A surpresa eleitoral do dia 10 de março vai ficar como um marco na história política nacional, não por serem uma das eleições mais participadas de sempre, mas pelo clima de incerteza governativo que criaram no país. Pela primeira vez na história da democracia, foi necessário esperar até ao final da contagem geral dos votos para saber quem realmente ganhou as eleições, com os tradicionais partidos de governo, PS e PSD, a ficarem a uma curta distância, com uma diferença de 3-4 deputados*. À esquerda, os partidos perdem força. À direita, mantém-se o tamanho. E é na extrema-direita que surge a grande surpresa: uma representação perto dos 50 deputados.
Quem contacta com o Portugal real, e sai fora da bolha das grandes cidades e dos círculos intelectuais, fechados numa redoma de um país utópico e fantasioso, podia antever que a ebulição que se sentia nas conversas de esquina de rua poderia resultar num desfecho destes. Há um país esquecido, desiludido e entregue a si próprio, sem esperança e sem horizontes, que viu nas urnas de voto um murro na mesa e um grito de revolta. Mas, que análise fazer deste Portugal, que prefere depositar as suas esperanças num partido extremista, populista e demagógico, ao invés dos tradicionais partidos construtores da democracia?

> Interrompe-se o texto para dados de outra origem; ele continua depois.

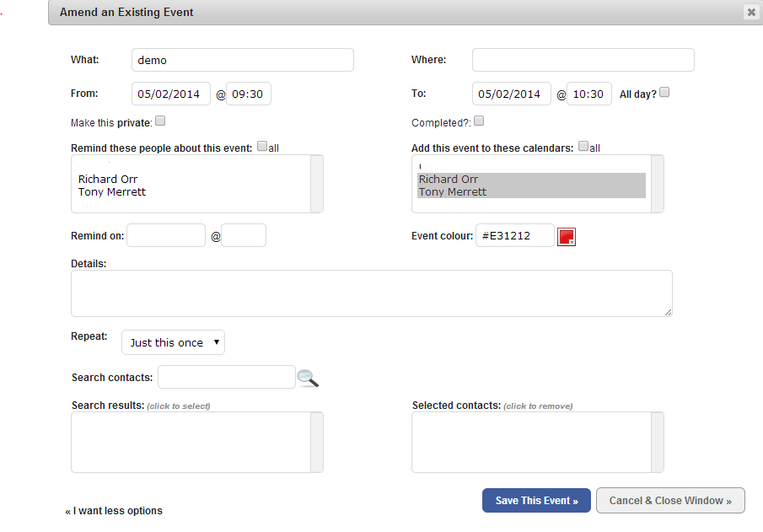The image size is (763, 532).
Task: Tick the All day checkbox
Action: point(664,92)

Utilizando um exemplo pessoal. Em Carvalhosa, freguesia de onde sou natural, no concelho de Paços de Ferreira, a AD ficou em primeiro lugar com 944 votos, seguida pelo Chega com 656 e, em terceiro lugar, o PS com 641 votos. Terei mais de 650 conterrâneos fascistas, racistas, xenófobos, homofóbicos, transfóbicos… e outros tantos adjetivos “-fóbicos” que caracterizam o discurso político de um partido de extrema-direita? Não! Conheço bem as gentes da minha freguesia, a sua participação política, cívica e associativa, a sua história e cultura, a sua justiça social e solidariedade, elementos fundamentais na construção e manutenção de uma sociedade democrática. Em Carvalhosa não há problemas de insegurança como existem em outros pontos do país, nem com emigrantes ou etnias, não há ódio ou discriminação sexual, e muito menos a vontade de deitar abaixo um regime para instaurar uma terceira república.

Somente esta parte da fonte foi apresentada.